Work to complete: Skip every picture and copy only the lines from the one containing "You are a computer-use" to the final line of the records below.
────────
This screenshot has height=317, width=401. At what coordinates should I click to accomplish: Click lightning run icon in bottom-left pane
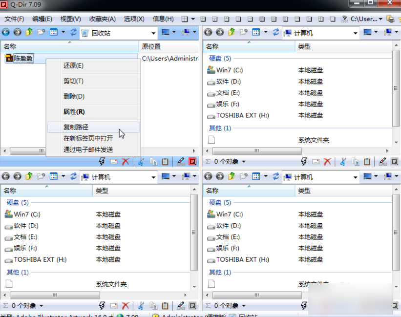pyautogui.click(x=102, y=306)
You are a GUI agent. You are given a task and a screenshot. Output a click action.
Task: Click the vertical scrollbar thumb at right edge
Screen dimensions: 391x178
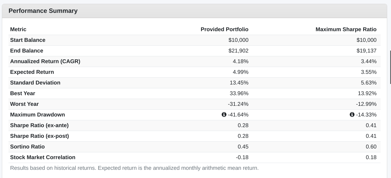390,67
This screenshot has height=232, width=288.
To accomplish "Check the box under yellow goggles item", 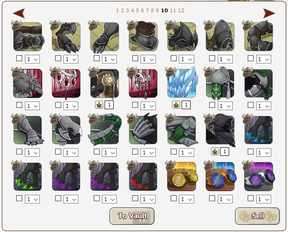I will click(x=173, y=198).
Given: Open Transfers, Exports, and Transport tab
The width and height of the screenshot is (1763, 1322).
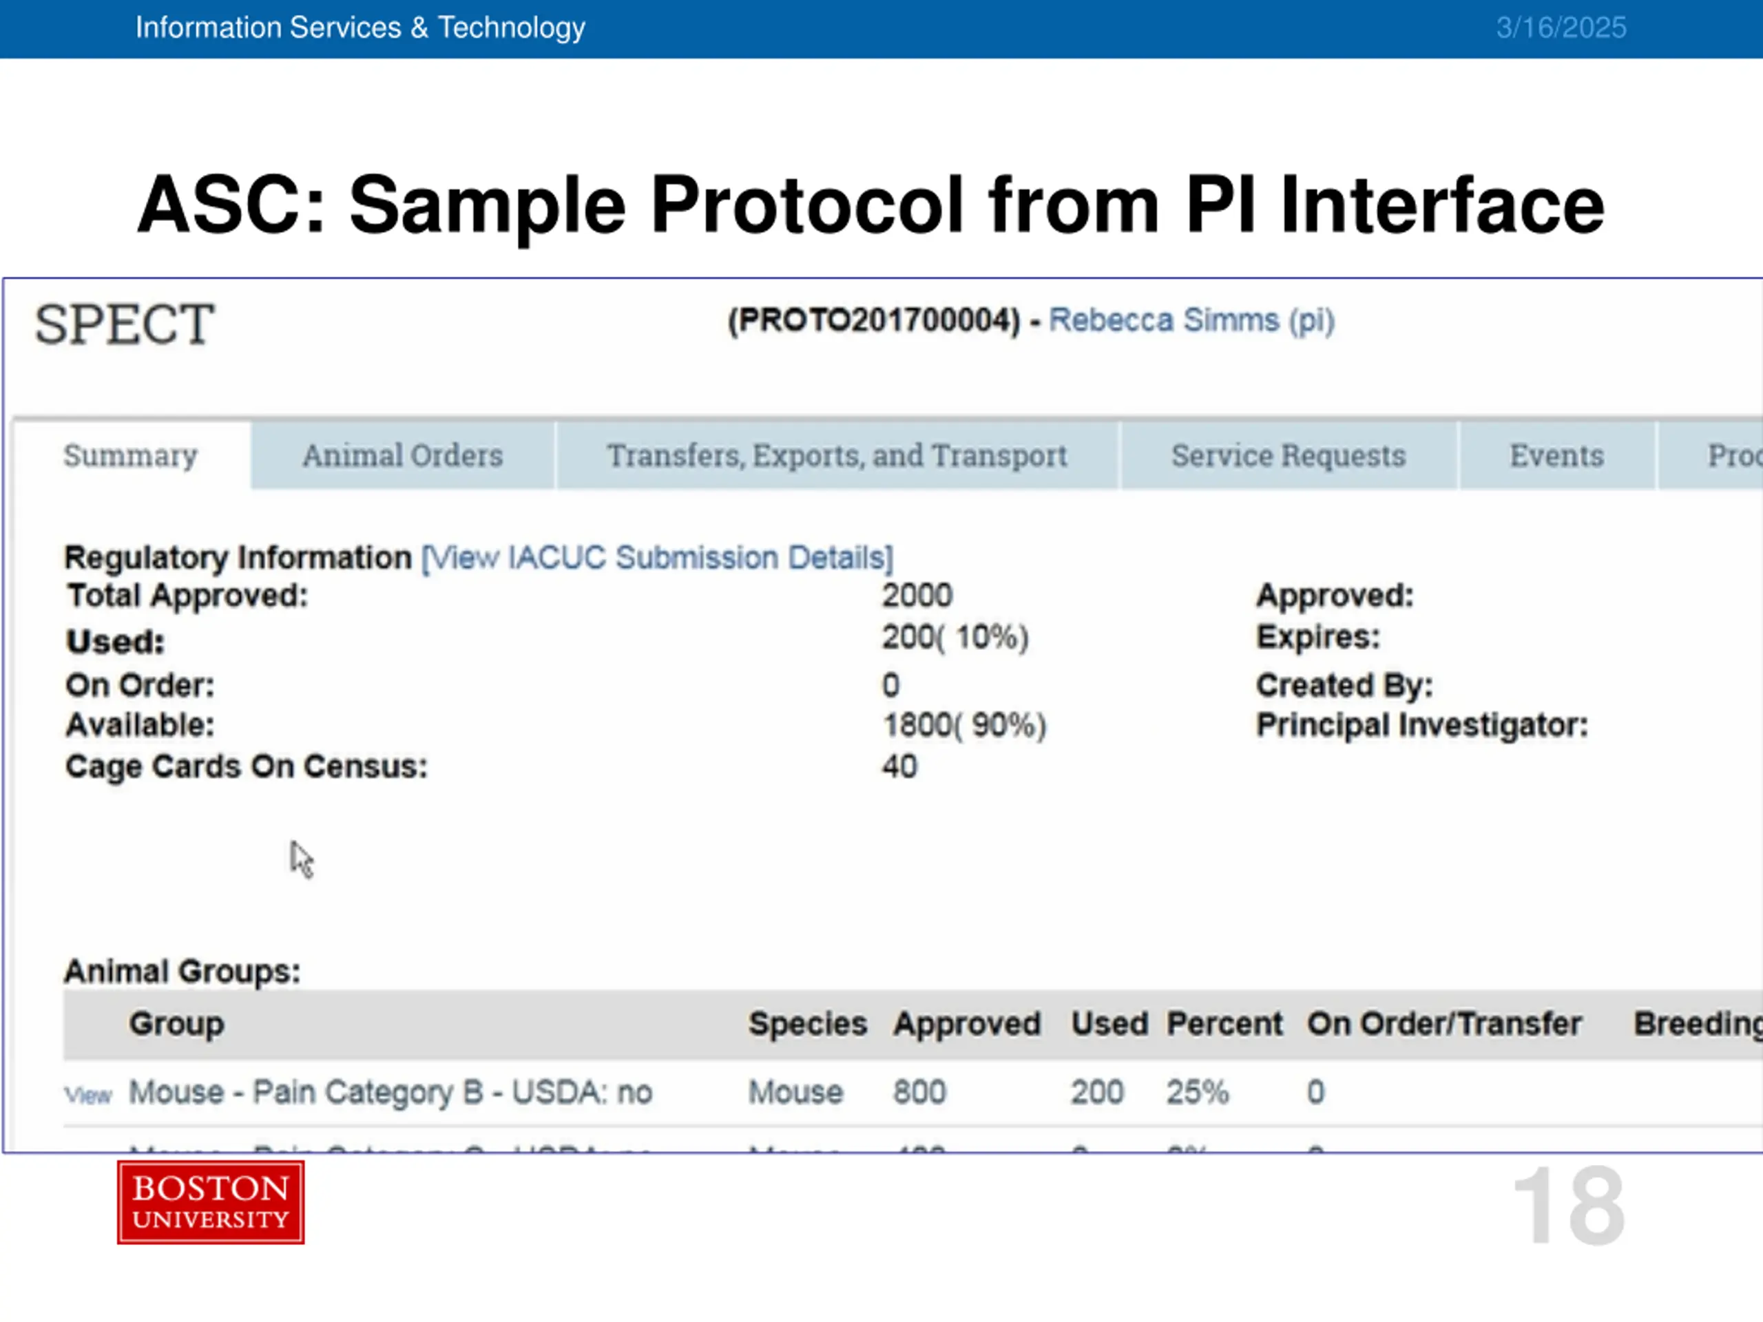Looking at the screenshot, I should [837, 455].
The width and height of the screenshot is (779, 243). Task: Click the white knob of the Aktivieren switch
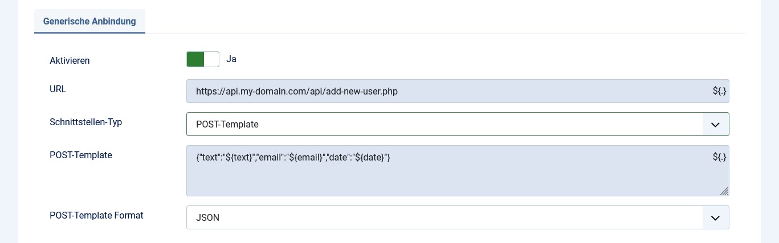[x=211, y=59]
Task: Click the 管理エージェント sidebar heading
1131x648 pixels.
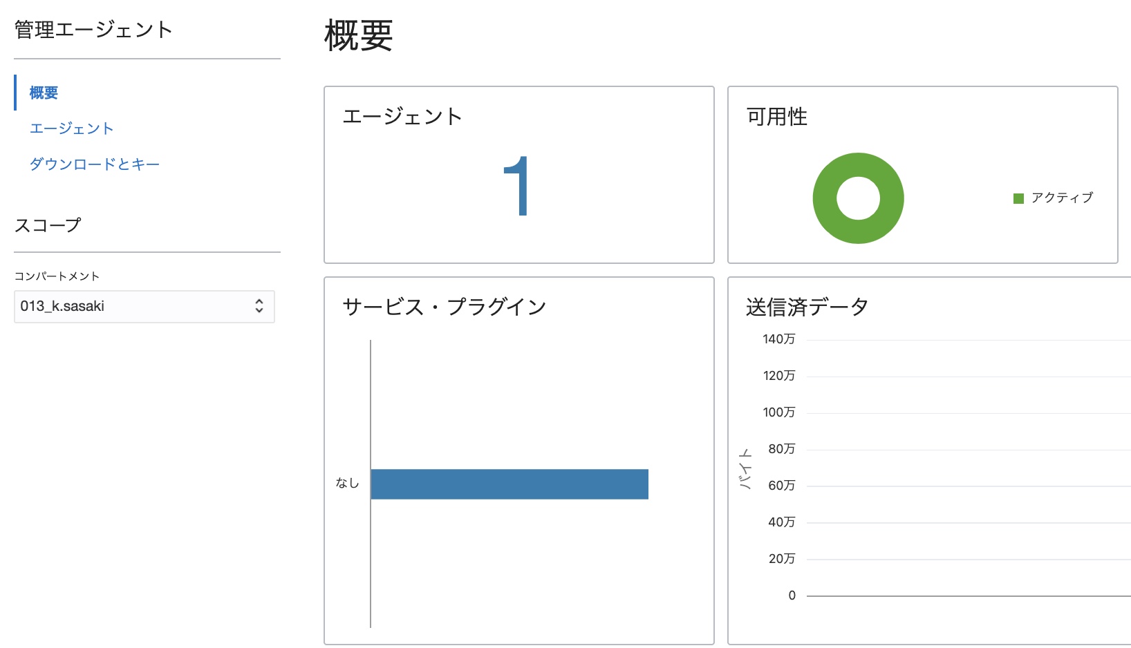Action: (93, 30)
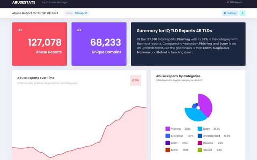Open the Settings button

(x=230, y=13)
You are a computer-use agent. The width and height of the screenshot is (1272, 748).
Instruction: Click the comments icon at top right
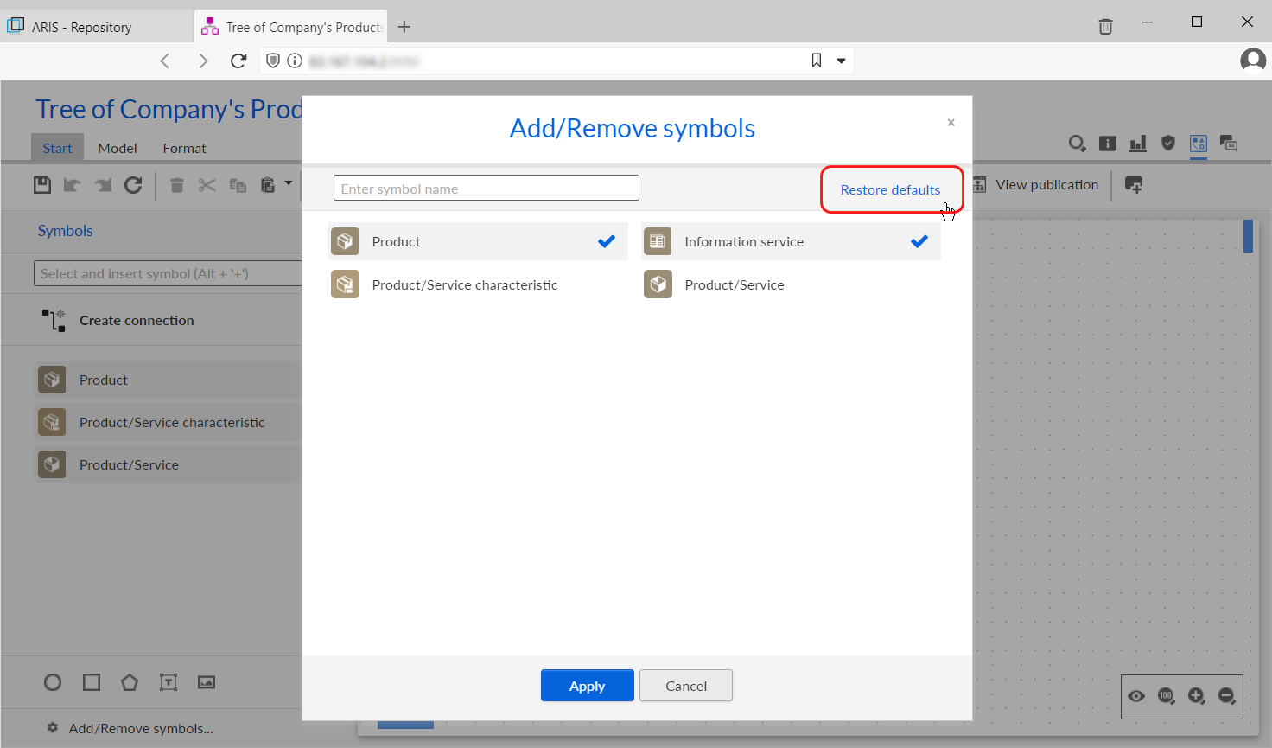coord(1229,144)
────────
Expected answer:
You are a computer-use agent. The width and height of the screenshot is (1272, 748).
Instruction: Click the comments icon at top right
coord(1229,144)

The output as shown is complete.